В заключение вечера давалась «Загадка, или что больше всего нравится дамам», комедия Лёвена в одном действии.

Если бы Мармонтель и Вольтер не писали сказок и повестей, то французский театр лишился бы многих новинок. Больше всего из этого источника черпала комическая опера. Из сказки Вольтера «Ce qui plait aux dames»6 взят сюжет для комедии в четырех действиях с ариями под заглавием «La Fee Urgele»,7 которую в декабре 1765 года сыграли в Париже итальянские актеры. Повидимому, Лёвену служила оригиналом не столько эта пьеса, сколько сказка Вольтера. При оценке статуи следует обращать внимание и на тот кусок мрамора, из которого она изваяна, и, принимая в расчет первоначальную форму этого куска, можно извинить, что та или иная часть тела вышла слишком короткой, то или другое положение фигуры слишком принужденно; так же следует отклонить критику, которая стала бы укорять Лёвена за характер его пьесы. Пусть, кто может, сделает из сказки о ведьмах что-нибудь более правдоподобное! Сам Лёвен считает свою загадку не более как легкой шуткой, которая может иметь успех на сцене, если ее хорошо сыграют. Превращения, танцы и пение помогают этой цели, и было бы просто капризом не находить во всем этом ничего приятного. Правда, остроумие Педрилло не оригинально, но вполне удачно. Мне кажется только, что оруженосец или конюший, понимающий все нелепости и сумасбродства странствующих рыцарей, не на своем месте в сказке, основанной на вере в колдовство и считающей рыцарские похождения славными подвигами, достойными человека разумного и храброго. Но, как уже выше сказано, это шутка, а шутки не следует подвергать строгому анализу.

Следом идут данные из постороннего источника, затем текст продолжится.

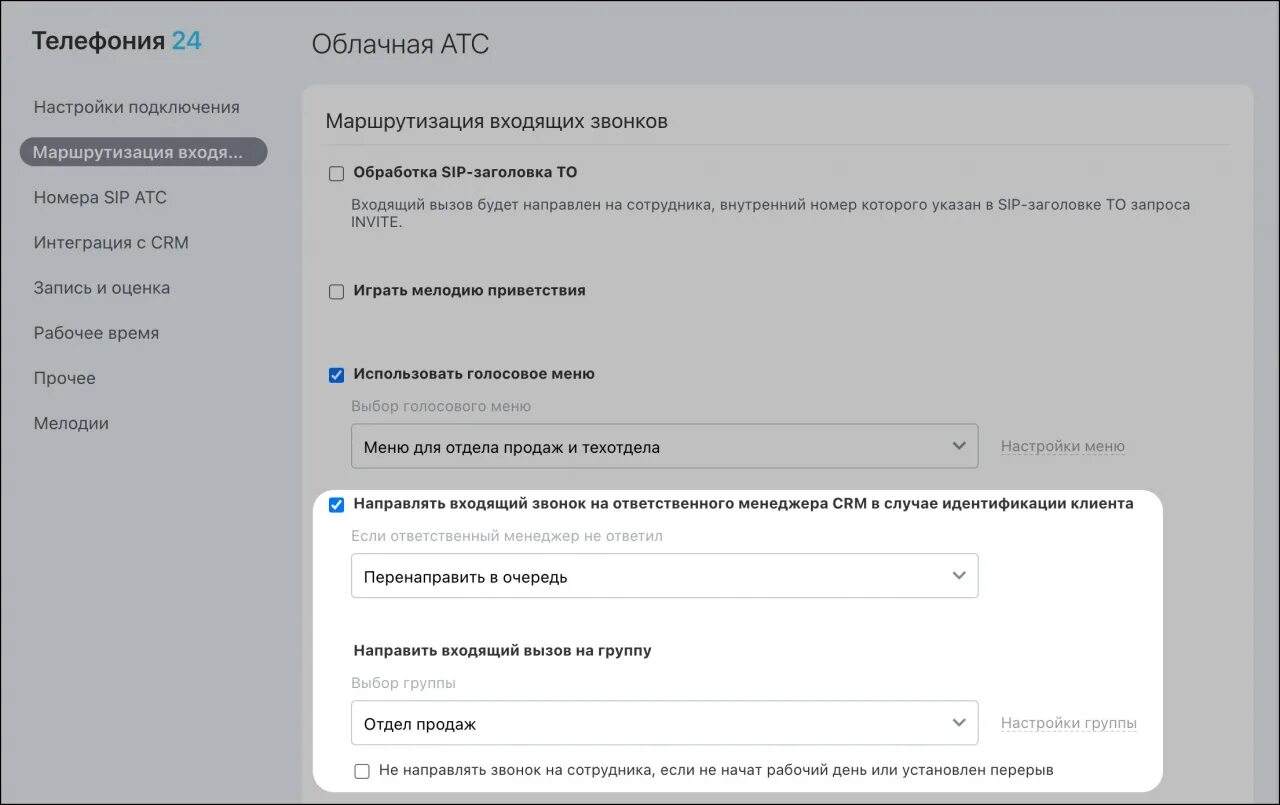Open 'Рабочее время' sidebar item

(96, 333)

В тридцать пятый вечер (среда 1 июля) давали «Родогюну» Пьера Корнеля в присутствии его величества короля датского.

Корнель объявил, что он весьма высоко ценит эту трагедию, что он ставит ее гораздо выше «Цинны» и «Сида», что в других его пьесах мало таких достоинств, которые не сочетались бы все в этой трагедии, а именно: удачный сюжет, новизна вымысла, звучный стих, верные рассуждения, сильные страсти, интерес, постоянно возрастающий с каждым действием.

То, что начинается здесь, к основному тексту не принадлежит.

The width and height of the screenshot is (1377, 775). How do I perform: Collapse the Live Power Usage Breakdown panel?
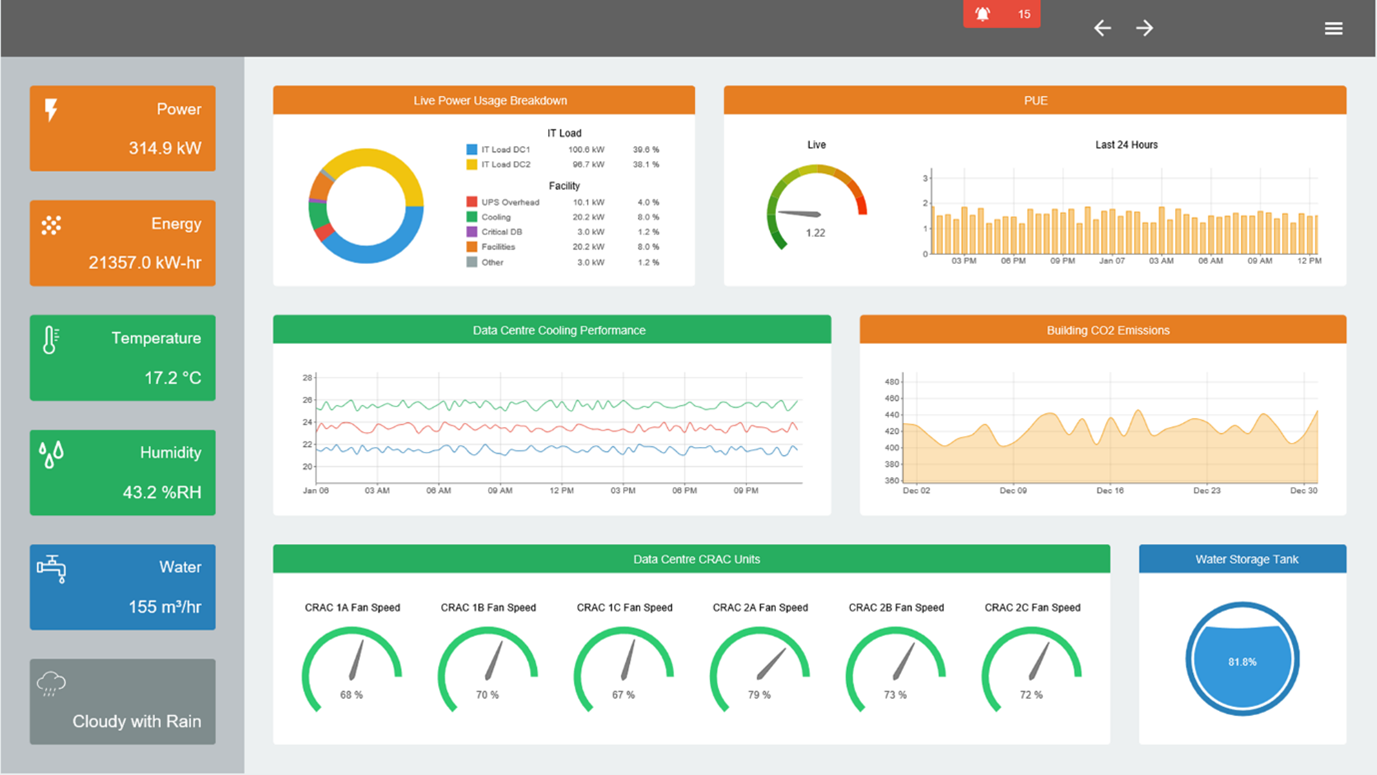(483, 100)
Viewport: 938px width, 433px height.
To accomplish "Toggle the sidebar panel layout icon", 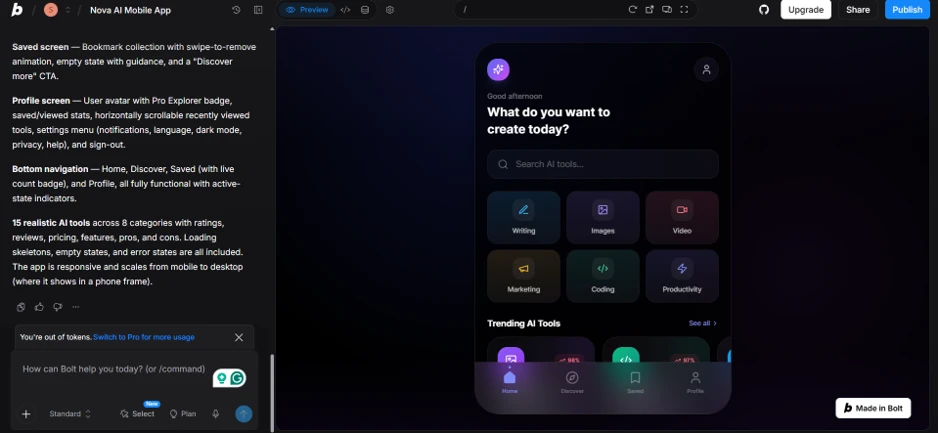I will pos(258,10).
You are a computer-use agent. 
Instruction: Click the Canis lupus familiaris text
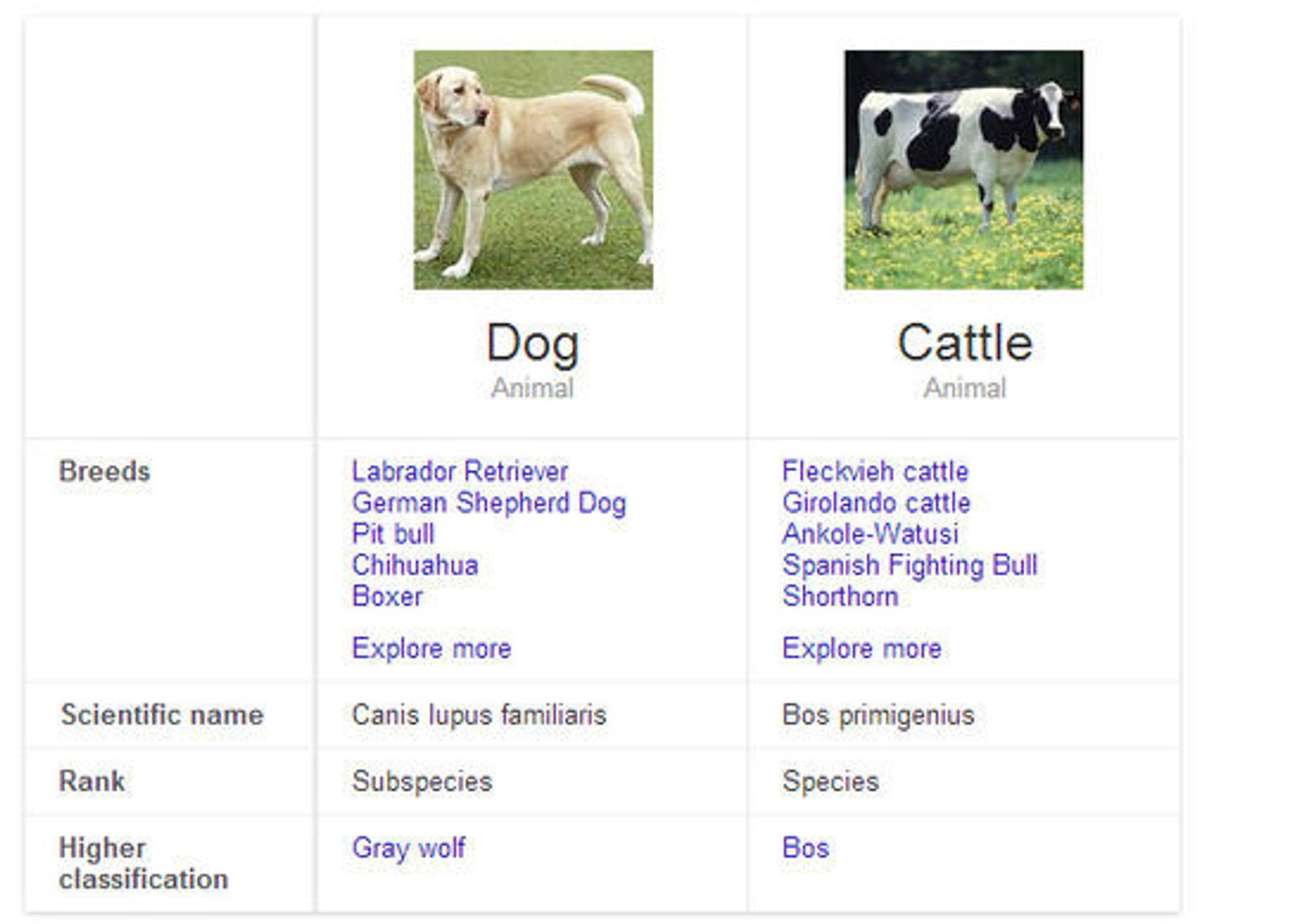click(479, 715)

Нам следует остановиться на образцовом произведении этого великого человека.

То историческое событие, на котором оно основано, Аппиан Александрийский рассказывает в конце своей книги о сирийских войнах. «Димитрий, прозванный Никатором, предпринял поход против парфян и жил некоторое время в качестве военнопленного при дворе царя их Фраата, на сестре которого, Родогюне, он женился. Между тем Диодот, служивший прежним царям, завладел сирийским престолом и возвел на него ребенка, сына Александра Нота, именем которого он и управлял вначале в качестве опекуна. Но вскоре он низверг молодого царя, сам возложил на себя корону и назвался Трифоном.

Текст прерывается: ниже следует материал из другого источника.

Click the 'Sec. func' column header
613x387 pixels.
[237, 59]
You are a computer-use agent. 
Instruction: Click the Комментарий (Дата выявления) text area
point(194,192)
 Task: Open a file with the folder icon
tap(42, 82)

Когда Антиох, брат пленного царя, живший в Родосе, узнал о его судьбе и о тех смутах, которые вслед затем возникли в государстве, он возвратился в Сирию, с большим трудом одолел Трифона и велел его казнить. После этого он обратил свое оружие против Фраата и потребовал от него освобождения своего брата Димитрия.

Фраат, устрашившись печальных последствий, действительно освободил Димитрия, однако между ним и Антиохом произошла битва, в которой последний был разбит и от отчаяния покончил с собой.

Димитрий, снова возвратившись в свое государство, был убит своею женою Клеопатрою из ненависти к Родогюне, хотя сама Клеопатра, огорченная этим браком, вышла раньше замуж за брата его Антиоха.

У нее было два сына от Димитрия, но старшего из них, Селевка, вступившего на престол после смерти отца, она сама умертвила стрелою из лука, потому ли, что боялась с его стороны мщения за смерть отца, или потому, что ее побуждала к этому природная жестокость.

Младшего сына звали Антиохом; он наследовал своему отцу и насильно заставил преступную мать выпить яд из кубка, который она приготовила для него».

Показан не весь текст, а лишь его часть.